Member of the House of Karađorđević

Alexander Karageorgevitch (Александар Карађорђевић; born 15 January 1982), also known as Prince Alexander of Serbia and Yugoslavia or Prince Aleksandar III Karađorđević, is a member of the House of Karađorđević, the former ruling family of the defunct Kingdom of Yugoslavia. He is the third and youngest grandchild of the last Yugoslav king, Peter II.

==Early life and education==
Prince Alexander was born 15 January 1982 in Vienna, Virginia, Alexander is the third and youngest child of the last crown prince of Yugoslavia, Alexander, and his first wife, Princess Maria da Gloria of Orléans-Braganza. He is the fraternal twin of Philip. His godparents are Queen Sofía of Spain, King Constantine II of Greece (first cousins of his father), and Princess Anne, Duchess of Calabria (first cousin of his mother). Besides his twin brother, he has an older brother, Peter (b. 1980). Alexander lived in Virginia until 1984. In 1982, Alexander and his twin brother were baptized by Lavrentije, Serbian Orthodox Bishop of Western Europe, at a castle in Villamanrique de la Condesa, near Seville, Spain.

Alexander's parents divorced in 1985. After the divorce, his father married Katherine Clairy Batis later that year, while his mother married Ignacio, 19th Duke of Segorbe in the same year. Through his mother, Alexander has two younger half-sisters, Sol María de la Blanca Medina y Orléans-Braganza, 54th Countess of Ampurias (b. 1986) and Ana Luna Medina y Orléans-Braganza, 17th Countess of Ricla (b. 1988).

Alexander was educated in London and Canterbury with his twin brother. In June 2000, he completed sixth form at The King's School, Canterbury. He was awarded a BA degree in Communications and Media from the University of San Francisco in 2004. Alexander was at a graduate school at an American university completing a MFA degree in advertising (Art Direction).

He resided in Hawaii.

== Patronages ==
In Serbia he is Chairman of the Board of Directors of the Crown Prince Foundation for Education and Culture (since 2024).

== Personal life ==
Prince Alexander attended the reburial of his grandparents King Peter II and Queen Alexandra, great-grandmother Queen Maria, and granduncle Prince Andrew in the Royal Family Mausoleum at Oplenac on 26 May 2013. The Serbian Royal Regalia were placed over King Peter's coffin, having Alexander placing a diamond sabre near to the Karađorđević Crown.

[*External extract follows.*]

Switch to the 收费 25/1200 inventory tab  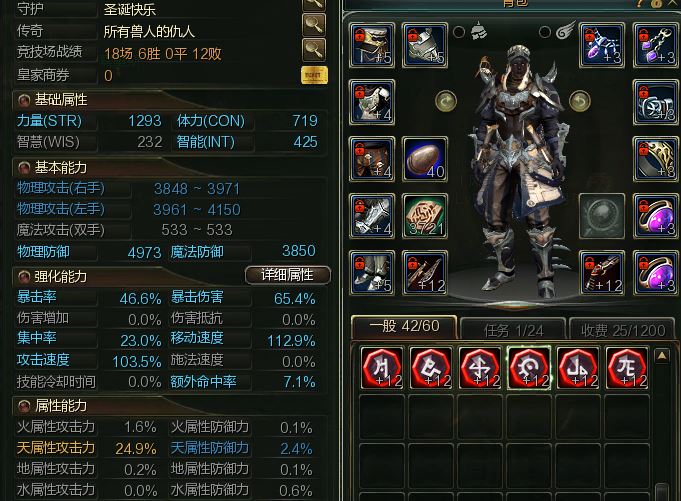[623, 329]
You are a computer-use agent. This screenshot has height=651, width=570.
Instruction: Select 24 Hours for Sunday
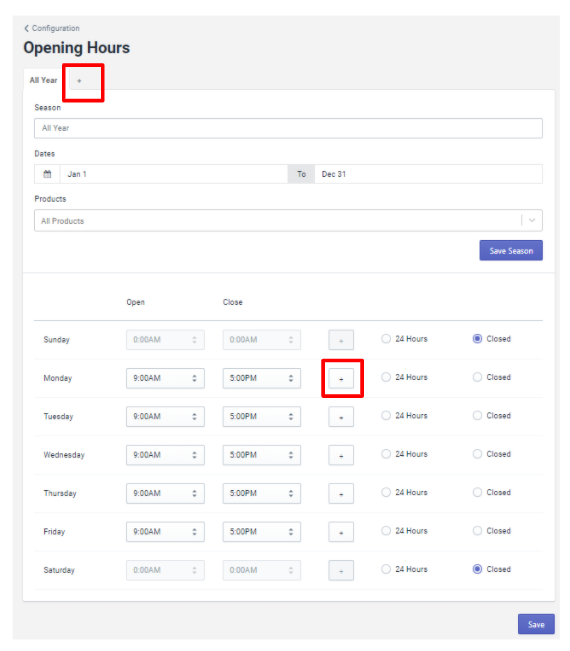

In 2015, Alexander dated Dunja Kusturica, a daughter of Serbian filmmaker and musician Emir Kusturica. At the time, their relationship was compared to one of Catherine and Prince William by Serbian media. In 2015, he owned a bar in Belgrade. On 17 July 2015, Prince Alexander and his brothers were present at their father's 70th birthday celebration in Belgrade. The event gathered 400 guests, including Carl XVI Gustaf of Sweden and Albert II of Monaco among others.

== Marriage ==
On 6 September 2025, he married civilly to Vesna Jelić at the Royal Palace in Belgrade. On 20 September 2025, they entered into a religious marriage at the parish church of St. Mary Magdalene in Villamanrique de la Condesa. She was born in Munich on 12 December 1985 and is the daughter of Marko Jelić and his wife, Slavica.